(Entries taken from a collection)

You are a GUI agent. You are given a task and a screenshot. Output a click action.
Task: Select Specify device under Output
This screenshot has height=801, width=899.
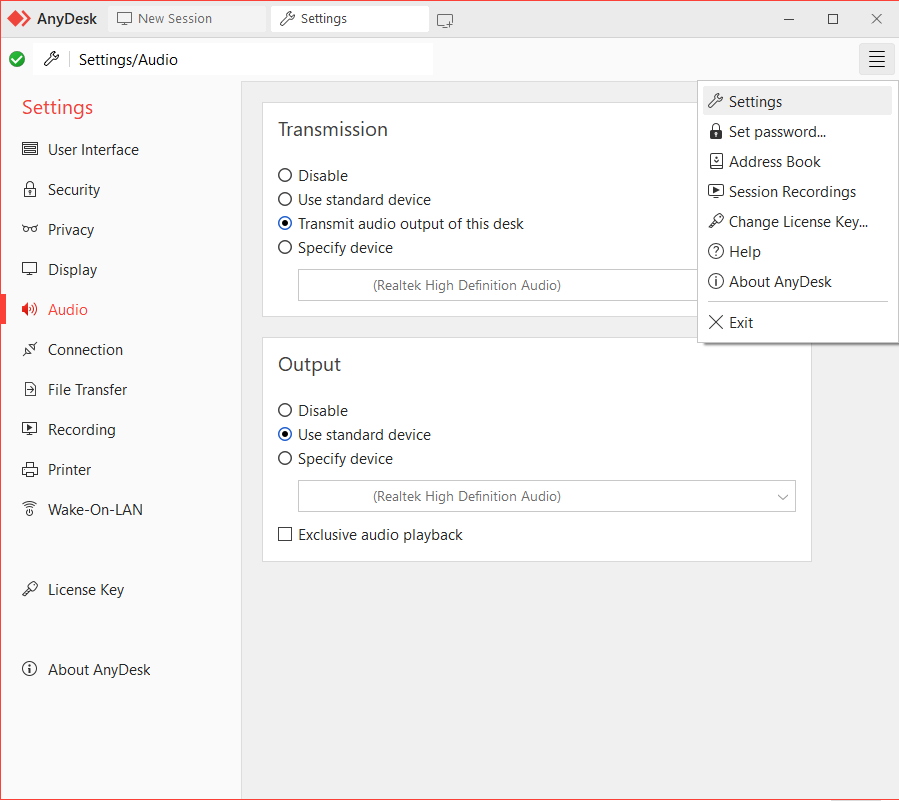pos(286,459)
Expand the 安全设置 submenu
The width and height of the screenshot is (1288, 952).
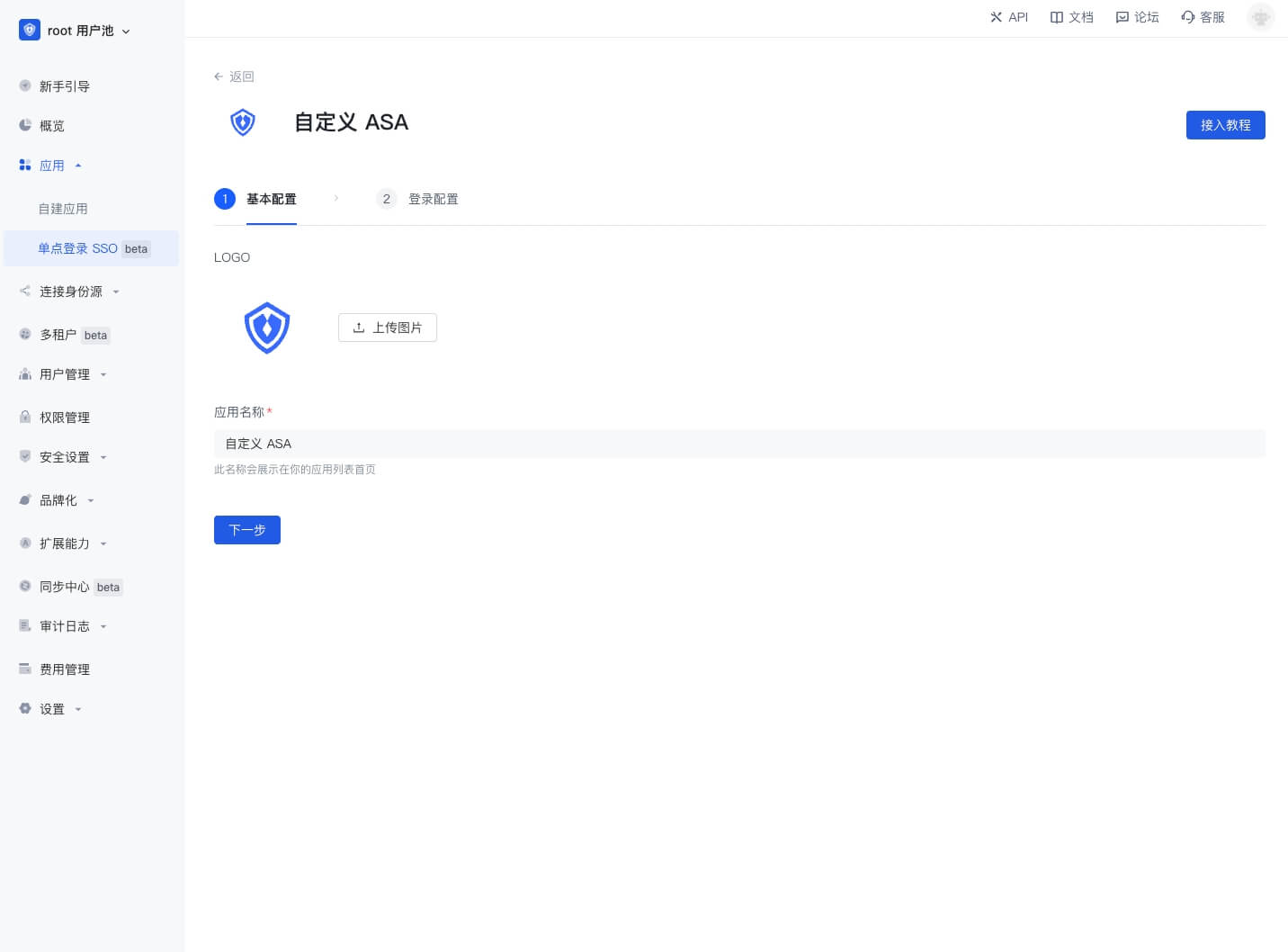pyautogui.click(x=103, y=457)
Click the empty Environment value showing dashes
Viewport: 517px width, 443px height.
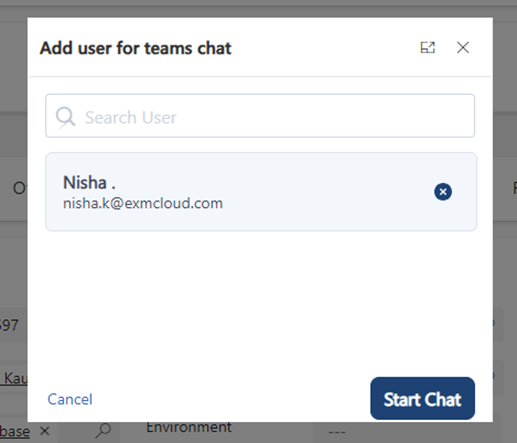(337, 433)
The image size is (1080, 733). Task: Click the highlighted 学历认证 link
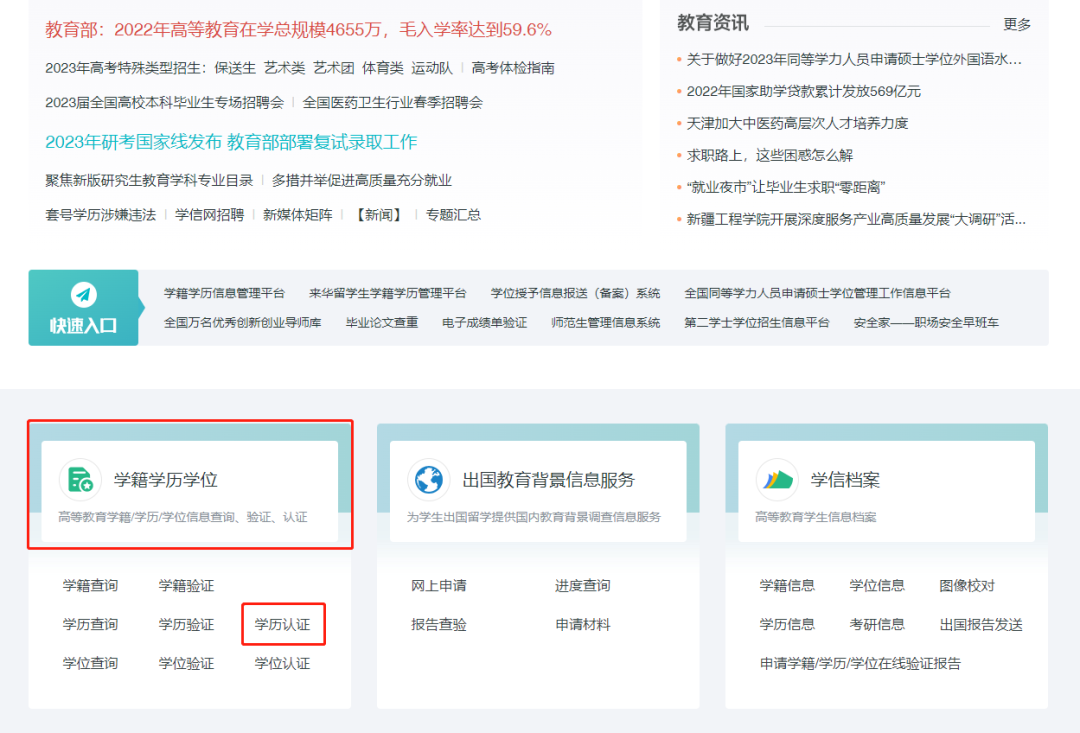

Directions for this task: Reproduce the data above exactly, leaving out any picture in it.

Answer for the task:
You are a GUI agent. You are given a task and a screenshot. Output a click action.
Task: Select Specify device under Output
This screenshot has height=801, width=899.
pos(286,459)
Expand the 安全设置 submenu
The width and height of the screenshot is (1288, 952).
pyautogui.click(x=103, y=457)
Click the empty Environment value showing dashes
Viewport: 517px width, 443px height.
(337, 433)
The image size is (1080, 733). Task: Click the highlighted 学历认证 link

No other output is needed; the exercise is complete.